Available data Block Start

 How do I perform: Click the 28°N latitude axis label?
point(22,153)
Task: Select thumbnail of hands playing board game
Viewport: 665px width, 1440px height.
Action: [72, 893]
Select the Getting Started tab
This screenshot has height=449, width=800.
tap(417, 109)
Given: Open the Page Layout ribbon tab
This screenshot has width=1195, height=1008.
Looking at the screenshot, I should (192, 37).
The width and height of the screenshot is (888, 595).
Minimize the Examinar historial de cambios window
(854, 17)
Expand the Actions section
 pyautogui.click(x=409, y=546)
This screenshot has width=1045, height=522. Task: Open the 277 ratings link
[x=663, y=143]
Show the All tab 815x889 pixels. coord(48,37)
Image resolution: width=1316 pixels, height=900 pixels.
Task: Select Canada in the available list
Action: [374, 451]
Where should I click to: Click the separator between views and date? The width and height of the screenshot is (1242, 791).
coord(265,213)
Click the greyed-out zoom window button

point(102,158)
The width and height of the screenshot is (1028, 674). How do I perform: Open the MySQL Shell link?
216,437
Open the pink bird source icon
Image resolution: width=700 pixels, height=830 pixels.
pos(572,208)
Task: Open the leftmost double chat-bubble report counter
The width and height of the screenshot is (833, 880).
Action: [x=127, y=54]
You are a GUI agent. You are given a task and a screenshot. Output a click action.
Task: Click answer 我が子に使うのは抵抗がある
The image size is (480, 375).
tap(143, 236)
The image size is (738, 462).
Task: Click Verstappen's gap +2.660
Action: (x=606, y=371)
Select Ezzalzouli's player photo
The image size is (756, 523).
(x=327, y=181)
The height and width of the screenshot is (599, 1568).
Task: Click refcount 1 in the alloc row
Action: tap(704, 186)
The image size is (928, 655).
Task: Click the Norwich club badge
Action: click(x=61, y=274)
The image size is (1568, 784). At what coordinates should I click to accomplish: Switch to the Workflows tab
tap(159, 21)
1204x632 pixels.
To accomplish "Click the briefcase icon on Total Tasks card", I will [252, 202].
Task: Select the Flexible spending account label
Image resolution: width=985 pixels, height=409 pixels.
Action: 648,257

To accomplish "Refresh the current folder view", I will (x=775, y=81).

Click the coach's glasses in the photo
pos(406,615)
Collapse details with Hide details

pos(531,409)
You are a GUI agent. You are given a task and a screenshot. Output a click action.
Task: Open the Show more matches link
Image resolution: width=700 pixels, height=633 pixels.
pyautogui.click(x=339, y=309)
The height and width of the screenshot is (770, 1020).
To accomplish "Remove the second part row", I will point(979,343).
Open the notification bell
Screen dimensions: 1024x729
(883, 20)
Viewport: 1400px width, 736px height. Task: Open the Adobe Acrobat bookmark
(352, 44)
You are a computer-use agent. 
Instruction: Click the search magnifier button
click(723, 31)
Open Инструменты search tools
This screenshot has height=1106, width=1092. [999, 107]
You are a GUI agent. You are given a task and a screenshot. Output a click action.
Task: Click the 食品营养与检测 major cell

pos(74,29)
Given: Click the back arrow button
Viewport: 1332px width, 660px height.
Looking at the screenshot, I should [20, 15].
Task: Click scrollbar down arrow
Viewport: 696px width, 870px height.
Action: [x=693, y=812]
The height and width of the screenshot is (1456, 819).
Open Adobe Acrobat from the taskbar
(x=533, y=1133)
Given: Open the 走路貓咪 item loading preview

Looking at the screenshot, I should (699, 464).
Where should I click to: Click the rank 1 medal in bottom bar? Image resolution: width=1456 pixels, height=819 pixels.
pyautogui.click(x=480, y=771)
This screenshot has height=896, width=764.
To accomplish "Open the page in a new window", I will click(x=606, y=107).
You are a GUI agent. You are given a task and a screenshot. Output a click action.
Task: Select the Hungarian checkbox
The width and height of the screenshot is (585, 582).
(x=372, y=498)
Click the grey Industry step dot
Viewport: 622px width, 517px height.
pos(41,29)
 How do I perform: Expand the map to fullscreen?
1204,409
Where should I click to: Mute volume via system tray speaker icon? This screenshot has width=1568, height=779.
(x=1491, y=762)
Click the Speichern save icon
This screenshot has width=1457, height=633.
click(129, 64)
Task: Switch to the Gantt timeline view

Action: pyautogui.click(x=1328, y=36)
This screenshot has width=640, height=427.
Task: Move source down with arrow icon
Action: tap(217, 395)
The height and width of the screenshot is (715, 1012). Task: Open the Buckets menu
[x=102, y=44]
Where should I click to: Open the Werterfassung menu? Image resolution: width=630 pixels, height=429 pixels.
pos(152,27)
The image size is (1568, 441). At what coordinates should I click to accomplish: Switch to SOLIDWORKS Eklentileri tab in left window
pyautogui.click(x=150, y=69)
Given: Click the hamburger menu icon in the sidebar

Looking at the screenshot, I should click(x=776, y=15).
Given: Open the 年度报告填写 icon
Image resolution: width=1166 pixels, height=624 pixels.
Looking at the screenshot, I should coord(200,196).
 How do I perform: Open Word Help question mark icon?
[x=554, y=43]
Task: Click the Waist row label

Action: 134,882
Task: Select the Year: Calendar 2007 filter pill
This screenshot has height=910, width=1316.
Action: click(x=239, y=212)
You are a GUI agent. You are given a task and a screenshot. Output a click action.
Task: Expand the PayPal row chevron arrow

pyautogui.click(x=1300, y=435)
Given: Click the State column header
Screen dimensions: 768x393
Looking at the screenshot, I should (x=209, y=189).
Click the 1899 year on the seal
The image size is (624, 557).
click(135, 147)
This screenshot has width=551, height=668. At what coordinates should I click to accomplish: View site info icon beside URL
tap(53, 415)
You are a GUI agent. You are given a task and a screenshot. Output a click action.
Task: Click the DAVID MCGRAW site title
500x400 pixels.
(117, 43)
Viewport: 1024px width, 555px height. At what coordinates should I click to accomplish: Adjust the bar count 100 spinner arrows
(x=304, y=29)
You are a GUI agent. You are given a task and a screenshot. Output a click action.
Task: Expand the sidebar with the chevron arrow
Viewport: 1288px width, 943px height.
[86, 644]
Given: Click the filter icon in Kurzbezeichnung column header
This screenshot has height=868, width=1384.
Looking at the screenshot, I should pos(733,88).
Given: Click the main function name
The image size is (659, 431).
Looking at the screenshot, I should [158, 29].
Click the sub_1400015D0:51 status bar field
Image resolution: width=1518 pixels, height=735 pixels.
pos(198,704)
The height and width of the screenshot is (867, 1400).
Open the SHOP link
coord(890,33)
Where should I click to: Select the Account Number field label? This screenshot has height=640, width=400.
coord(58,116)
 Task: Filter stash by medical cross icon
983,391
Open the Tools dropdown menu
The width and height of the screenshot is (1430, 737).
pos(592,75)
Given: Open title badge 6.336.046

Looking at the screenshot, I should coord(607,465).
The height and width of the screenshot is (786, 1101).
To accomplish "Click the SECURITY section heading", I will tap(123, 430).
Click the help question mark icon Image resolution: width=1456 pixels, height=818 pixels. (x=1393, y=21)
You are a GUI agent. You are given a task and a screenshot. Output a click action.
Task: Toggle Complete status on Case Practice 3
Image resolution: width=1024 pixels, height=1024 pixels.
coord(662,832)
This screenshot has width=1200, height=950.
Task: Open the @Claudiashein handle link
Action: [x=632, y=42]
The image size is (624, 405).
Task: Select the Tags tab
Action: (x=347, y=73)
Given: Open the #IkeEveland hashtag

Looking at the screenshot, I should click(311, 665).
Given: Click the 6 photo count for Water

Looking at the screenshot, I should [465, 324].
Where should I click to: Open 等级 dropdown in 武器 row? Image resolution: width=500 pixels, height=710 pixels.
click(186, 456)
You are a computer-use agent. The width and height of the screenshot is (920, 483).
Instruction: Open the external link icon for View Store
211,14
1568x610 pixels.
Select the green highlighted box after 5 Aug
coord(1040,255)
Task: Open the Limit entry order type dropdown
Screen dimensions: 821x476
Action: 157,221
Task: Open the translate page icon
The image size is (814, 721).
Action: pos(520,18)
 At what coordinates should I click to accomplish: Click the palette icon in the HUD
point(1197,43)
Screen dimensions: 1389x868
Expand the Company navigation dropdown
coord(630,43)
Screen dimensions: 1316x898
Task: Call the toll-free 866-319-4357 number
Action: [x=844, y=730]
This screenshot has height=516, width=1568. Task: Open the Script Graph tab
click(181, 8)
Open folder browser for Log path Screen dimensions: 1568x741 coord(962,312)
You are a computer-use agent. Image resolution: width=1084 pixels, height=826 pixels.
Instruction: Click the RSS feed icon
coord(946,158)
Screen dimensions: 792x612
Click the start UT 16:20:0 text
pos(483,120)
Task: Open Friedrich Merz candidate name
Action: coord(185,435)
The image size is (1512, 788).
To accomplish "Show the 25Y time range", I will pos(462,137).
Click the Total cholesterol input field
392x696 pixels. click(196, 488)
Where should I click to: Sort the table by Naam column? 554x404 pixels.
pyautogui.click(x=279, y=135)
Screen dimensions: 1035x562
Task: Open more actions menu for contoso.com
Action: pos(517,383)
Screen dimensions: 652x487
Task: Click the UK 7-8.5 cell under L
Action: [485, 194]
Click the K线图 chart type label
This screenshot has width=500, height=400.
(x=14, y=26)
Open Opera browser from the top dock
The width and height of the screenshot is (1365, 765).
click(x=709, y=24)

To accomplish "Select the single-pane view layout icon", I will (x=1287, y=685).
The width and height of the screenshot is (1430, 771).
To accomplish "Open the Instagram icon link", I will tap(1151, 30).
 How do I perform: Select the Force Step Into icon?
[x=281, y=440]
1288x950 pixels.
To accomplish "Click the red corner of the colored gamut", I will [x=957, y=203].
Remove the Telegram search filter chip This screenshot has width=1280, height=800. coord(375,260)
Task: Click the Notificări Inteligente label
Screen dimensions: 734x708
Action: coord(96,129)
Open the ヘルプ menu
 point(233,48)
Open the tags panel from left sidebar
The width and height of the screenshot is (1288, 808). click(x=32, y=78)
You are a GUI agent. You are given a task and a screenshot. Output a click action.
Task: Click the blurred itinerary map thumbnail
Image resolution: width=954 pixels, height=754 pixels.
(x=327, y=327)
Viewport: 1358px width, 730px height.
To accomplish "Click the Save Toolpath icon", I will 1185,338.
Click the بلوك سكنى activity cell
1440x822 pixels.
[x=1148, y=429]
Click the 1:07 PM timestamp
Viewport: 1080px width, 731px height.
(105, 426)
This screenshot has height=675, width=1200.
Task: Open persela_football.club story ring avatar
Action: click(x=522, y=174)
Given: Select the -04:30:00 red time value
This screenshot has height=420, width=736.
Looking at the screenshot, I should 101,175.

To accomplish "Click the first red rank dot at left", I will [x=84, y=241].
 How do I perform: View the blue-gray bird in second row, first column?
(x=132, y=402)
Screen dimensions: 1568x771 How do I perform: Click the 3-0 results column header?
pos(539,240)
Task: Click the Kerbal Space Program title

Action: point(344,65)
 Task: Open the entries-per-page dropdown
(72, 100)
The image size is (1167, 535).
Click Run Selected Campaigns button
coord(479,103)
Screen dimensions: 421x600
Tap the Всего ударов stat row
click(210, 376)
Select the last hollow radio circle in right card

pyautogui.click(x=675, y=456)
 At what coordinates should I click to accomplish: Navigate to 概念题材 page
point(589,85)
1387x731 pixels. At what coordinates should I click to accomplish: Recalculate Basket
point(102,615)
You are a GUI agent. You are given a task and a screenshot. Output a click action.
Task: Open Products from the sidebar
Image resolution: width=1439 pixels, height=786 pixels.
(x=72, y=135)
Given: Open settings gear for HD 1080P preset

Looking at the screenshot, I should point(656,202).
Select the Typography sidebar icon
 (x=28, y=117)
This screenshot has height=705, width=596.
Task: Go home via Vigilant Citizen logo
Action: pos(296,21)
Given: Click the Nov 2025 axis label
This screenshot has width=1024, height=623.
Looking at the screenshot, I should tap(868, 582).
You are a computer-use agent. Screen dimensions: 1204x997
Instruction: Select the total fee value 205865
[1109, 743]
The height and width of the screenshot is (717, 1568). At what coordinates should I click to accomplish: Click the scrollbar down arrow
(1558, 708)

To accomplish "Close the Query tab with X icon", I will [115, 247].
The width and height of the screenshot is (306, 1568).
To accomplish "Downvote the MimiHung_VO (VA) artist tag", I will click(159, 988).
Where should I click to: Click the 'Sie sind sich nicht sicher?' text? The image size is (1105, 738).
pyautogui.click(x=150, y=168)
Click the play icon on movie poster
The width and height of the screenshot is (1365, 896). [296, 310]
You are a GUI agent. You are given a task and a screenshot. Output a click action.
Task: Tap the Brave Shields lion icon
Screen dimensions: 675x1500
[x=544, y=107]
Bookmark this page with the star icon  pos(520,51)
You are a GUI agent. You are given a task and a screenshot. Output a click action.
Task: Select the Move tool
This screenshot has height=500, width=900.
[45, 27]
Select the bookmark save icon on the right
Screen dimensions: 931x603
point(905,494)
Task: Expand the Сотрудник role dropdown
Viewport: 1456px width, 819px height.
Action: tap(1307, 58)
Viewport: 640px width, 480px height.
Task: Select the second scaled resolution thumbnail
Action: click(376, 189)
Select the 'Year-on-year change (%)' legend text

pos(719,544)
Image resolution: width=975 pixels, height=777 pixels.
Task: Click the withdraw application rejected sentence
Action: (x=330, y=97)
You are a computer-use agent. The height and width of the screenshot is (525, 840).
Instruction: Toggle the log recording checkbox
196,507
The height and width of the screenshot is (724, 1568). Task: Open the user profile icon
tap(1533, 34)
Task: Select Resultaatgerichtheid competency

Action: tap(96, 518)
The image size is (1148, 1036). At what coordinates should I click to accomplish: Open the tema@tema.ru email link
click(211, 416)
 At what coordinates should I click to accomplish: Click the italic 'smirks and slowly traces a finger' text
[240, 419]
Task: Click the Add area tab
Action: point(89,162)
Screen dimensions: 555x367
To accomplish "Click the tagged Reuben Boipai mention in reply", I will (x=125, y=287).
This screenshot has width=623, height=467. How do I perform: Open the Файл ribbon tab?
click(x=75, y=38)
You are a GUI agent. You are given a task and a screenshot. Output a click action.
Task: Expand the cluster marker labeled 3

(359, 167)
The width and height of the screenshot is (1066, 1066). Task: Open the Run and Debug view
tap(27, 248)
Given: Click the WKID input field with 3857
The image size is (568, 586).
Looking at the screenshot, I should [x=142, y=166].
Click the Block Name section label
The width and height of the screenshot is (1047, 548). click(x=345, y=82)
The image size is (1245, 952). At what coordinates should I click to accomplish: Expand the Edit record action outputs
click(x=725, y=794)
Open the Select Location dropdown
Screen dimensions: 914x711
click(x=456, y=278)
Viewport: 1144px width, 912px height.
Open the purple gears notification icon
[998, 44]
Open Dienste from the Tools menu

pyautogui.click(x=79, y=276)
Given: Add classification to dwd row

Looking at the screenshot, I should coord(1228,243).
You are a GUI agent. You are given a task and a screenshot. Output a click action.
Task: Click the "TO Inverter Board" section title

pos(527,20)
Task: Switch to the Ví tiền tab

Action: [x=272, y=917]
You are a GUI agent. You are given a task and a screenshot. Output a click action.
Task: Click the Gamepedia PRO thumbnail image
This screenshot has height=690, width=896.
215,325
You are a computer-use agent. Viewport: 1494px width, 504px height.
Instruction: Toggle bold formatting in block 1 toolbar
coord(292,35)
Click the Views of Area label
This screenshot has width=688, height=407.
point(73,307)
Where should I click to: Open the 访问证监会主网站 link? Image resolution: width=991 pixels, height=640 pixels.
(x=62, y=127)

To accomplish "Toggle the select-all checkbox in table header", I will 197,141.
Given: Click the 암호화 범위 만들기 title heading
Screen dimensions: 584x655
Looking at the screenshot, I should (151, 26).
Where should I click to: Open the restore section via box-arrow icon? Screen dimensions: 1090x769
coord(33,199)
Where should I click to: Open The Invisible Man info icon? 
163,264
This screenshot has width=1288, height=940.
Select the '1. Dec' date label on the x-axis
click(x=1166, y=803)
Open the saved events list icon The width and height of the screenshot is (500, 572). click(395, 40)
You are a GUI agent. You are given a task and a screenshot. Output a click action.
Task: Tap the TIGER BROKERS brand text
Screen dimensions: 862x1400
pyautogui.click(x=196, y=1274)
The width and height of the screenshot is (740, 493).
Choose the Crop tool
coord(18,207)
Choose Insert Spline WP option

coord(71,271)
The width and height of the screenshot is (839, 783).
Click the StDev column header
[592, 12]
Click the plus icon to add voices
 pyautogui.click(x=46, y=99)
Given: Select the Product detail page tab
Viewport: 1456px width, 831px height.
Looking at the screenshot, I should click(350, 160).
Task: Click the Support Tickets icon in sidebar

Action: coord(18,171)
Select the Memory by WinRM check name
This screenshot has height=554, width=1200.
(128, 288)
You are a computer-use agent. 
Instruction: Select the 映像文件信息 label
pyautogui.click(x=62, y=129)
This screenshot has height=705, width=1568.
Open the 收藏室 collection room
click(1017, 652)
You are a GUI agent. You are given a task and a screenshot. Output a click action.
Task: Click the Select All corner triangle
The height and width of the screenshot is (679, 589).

Available data Block End

## What is required
Would you copy, unchanged, the stretch of the records above that begins at the line containing "Given: Open the #IkeEveland hashtag" and ends at the line containing "The image size is (1512, 788).", and only that?

## Task result
Given: Open the #IkeEveland hashtag

Looking at the screenshot, I should click(311, 665).
Given: Click the 6 photo count for Water

Looking at the screenshot, I should [465, 324].
Where should I click to: Open 等级 dropdown in 武器 row? Image resolution: width=500 pixels, height=710 pixels.
click(186, 456)
You are a computer-use agent. The width and height of the screenshot is (920, 483).
Instruction: Open the external link icon for View Store
211,14
1568x610 pixels.
Select the green highlighted box after 5 Aug
coord(1040,255)
Task: Open the Limit entry order type dropdown
Screen dimensions: 821x476
Action: 157,221
Task: Open the translate page icon
The image size is (814, 721).
Action: pos(520,18)
 At what coordinates should I click to accomplish: Click the palette icon in the HUD
point(1197,43)
Screen dimensions: 1389x868
Expand the Company navigation dropdown
coord(630,43)
Screen dimensions: 1316x898
Task: Call the toll-free 866-319-4357 number
Action: [x=844, y=730]
This screenshot has height=516, width=1568. Task: Open the Script Graph tab
click(181, 8)
Open folder browser for Log path Screen dimensions: 1568x741 coord(962,312)
You are a computer-use agent. Image resolution: width=1084 pixels, height=826 pixels.
Instruction: Click the RSS feed icon
coord(946,158)
Screen dimensions: 792x612
Click the start UT 16:20:0 text
pos(483,120)
Task: Open Friedrich Merz candidate name
Action: coord(185,435)
The image size is (1512, 788).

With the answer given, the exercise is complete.